* [Assigned task]: Report back every line in the data that includes the string "Switch".

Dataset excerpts
--*--
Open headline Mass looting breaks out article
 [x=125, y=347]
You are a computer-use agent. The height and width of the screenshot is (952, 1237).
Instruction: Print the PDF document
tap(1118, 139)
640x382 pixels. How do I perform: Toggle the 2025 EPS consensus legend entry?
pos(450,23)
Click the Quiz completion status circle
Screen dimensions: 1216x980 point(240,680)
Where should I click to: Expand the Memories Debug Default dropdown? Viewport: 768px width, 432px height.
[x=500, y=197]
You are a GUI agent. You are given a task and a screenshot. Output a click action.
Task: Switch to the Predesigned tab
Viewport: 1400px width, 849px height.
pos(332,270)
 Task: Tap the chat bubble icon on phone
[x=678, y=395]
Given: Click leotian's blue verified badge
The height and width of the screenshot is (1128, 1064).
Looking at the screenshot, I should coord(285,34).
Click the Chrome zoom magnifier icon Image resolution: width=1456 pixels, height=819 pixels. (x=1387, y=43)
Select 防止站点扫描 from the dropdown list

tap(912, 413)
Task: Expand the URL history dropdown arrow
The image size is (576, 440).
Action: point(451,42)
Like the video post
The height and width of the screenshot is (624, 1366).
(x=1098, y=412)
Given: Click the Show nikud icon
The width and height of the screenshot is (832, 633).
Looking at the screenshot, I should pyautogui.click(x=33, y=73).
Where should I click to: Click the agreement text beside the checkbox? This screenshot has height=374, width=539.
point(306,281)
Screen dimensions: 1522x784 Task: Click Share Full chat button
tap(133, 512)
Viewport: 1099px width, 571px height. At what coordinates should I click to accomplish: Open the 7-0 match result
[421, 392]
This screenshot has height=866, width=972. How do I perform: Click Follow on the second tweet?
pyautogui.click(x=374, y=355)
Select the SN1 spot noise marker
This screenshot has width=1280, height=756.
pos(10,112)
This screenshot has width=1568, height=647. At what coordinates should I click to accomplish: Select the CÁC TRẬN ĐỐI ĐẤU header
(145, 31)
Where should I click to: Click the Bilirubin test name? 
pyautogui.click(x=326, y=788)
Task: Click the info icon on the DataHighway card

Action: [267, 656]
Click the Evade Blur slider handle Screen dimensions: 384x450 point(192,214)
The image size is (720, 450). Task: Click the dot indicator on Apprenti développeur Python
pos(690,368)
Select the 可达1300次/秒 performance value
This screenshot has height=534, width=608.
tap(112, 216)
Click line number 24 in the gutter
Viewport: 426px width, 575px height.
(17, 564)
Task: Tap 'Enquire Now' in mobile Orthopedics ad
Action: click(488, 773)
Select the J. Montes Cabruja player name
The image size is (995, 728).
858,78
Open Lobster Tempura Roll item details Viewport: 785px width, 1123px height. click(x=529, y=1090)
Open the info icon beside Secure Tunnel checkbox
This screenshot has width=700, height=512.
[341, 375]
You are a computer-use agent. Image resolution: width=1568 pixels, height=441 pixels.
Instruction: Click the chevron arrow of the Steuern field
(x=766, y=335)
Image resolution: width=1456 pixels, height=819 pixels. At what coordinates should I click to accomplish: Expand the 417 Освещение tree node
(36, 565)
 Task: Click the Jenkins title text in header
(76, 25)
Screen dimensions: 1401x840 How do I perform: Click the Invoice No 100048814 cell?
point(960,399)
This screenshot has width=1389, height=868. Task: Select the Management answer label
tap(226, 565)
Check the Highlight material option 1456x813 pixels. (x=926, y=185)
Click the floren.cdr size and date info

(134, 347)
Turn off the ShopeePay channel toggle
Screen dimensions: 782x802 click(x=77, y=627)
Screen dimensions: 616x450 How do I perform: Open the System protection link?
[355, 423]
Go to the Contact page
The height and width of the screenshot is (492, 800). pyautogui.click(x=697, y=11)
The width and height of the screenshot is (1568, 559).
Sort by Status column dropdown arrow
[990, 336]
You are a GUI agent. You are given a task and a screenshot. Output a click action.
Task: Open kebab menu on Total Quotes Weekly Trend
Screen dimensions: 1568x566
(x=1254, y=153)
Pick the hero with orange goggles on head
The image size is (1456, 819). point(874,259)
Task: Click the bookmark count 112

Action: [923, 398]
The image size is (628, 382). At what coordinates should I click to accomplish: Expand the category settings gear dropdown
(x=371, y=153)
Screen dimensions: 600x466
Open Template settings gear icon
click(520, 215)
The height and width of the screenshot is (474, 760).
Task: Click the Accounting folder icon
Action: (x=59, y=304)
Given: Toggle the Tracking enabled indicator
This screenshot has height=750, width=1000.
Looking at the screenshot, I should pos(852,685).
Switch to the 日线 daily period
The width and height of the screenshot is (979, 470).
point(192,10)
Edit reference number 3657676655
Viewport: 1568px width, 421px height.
--*--
* [Result for this exercise]:
Task: Switch to the Predesigned tab
Switch to the 日线 daily period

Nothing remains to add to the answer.